I am an ONS Senior Lecturer in Statistics. Prior to my appointment at Cardiff University I was a Lecturer at Lancaster University and prior to that a Lecturer at the University of Southampton.
My main research areas are dealing with problems arising due to missing data and data confidentiality. I also have interests in Bayesian methods more generally. I enjoy working collaboratively, both with colleagues in academia as well as with non-academic partners. Some of my previous collaborations have included working with the Office for National Statistics and the National Health Service Blood and Transplant as well as the Institute of Employment Research in Germany. More details can be found on my research page.
I am active member of the Royal Statistical Society (RSS). I was Chair of the Medical Section from January 2017- January 2020 and am currently a RSS Council member. In 2020 I also taught a course for the African Institute for Mathematical Sciences that was supported by the RSS.
Currently funded projects
My main research areas are in addressing challenges to deal with missing data and data confidentiality. Some current funded projects I am working on are:
"Partial recovery of missing responses - a toolbox for efficient design and analysis when data may be missing not at random" funded by EPSRC (348k)
"Developing synthetic data methods for large confidential administrative databases" funded by ESRC (a 3 year PhD CASE studentship)

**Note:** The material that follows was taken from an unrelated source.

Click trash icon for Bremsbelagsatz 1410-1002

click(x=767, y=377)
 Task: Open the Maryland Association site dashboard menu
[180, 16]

Missing data is a common unavoidable problem that arises in many fields. Key statistical challenges include dealing with the missing data problem most effectively as well ensuring appropriate inferences are drawn from the incomplete data. My projects in this area have broadly looked at two main areas. The first develops multiple imputation methodology to improve techniques to impute missing values as well as to analyse the multiple imputed data sets. The second considers how to design experiements most effectively when missing data in the outcome of the experiment is to be expected.
One of my current research interests in missing data is in using optimal design methods to deal with the problem of Not Missing at Random missing data and have recently been awarded a two year grant proposal from EPSRC to support this line of research. I also have an ongoing project in missing data to deal with the problem in offline evaluation of Bandit methods.
Data confidentiality is becoming an ever increasing issue as the demand for access to different types of data increases. It is important to protect the privacy of the individuals that provide their data, while at the same time preserving the utility of any released data so that it serves a useful purpose to researchers. My main interest in this area is the approach of synthetic data. The idea here is to use statistical models to simulate a synthetic data set that is a good reflection of the original data. As the original data has been partly, or fully, replaced with synthetic values confidentiality has been protected to an extent while providing a plausbile model has been used, statistical properties of the original data should be preserved in the synthetic data.
One of my current research projects in this area is looking at methods to synthesis large confidential administrative databases. The Office for National Statistics are Industrial Partners on this project. This is being funded by an ESRC CASE studentship and supports a PhD studentship for three years.